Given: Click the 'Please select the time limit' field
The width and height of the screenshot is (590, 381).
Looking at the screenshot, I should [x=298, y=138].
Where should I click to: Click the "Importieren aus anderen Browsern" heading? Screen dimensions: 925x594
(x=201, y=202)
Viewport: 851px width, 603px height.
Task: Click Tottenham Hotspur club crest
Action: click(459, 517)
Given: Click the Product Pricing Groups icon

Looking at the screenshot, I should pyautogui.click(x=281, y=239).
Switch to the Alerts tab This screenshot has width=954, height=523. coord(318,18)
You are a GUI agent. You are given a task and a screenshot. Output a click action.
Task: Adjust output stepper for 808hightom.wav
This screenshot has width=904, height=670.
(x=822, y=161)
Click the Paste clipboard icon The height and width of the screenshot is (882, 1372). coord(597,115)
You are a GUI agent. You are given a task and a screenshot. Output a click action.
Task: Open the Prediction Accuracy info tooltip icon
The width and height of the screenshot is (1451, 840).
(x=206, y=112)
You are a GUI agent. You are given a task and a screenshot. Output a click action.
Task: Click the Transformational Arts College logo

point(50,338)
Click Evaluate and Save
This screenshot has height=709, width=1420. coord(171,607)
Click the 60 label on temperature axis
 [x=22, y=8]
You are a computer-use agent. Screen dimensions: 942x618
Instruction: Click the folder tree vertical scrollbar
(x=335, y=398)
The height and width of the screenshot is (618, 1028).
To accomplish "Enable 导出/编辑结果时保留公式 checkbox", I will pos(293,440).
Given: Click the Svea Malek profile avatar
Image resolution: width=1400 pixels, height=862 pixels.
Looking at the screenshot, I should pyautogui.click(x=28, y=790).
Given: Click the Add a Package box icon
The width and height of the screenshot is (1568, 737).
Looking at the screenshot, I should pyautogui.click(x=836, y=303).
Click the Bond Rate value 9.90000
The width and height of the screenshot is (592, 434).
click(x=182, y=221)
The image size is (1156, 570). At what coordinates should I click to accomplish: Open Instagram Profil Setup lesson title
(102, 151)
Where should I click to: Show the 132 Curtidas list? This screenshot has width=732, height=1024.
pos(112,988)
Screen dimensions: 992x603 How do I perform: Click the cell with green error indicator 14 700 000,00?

---------------

● Directions for this task
Lines from the one containing "Click the Bond Rate value 9.90000" through the last line of the data above are the only output wanted; restate them exactly.

● Result for this exercise
Click the Bond Rate value 9.90000
The width and height of the screenshot is (592, 434).
click(x=182, y=221)
The image size is (1156, 570). At what coordinates should I click to accomplish: Open Instagram Profil Setup lesson title
(102, 151)
Where should I click to: Show the 132 Curtidas list? This screenshot has width=732, height=1024.
pos(112,988)
Screen dimensions: 992x603 How do I perform: Click the cell with green error indicator 14 700 000,00?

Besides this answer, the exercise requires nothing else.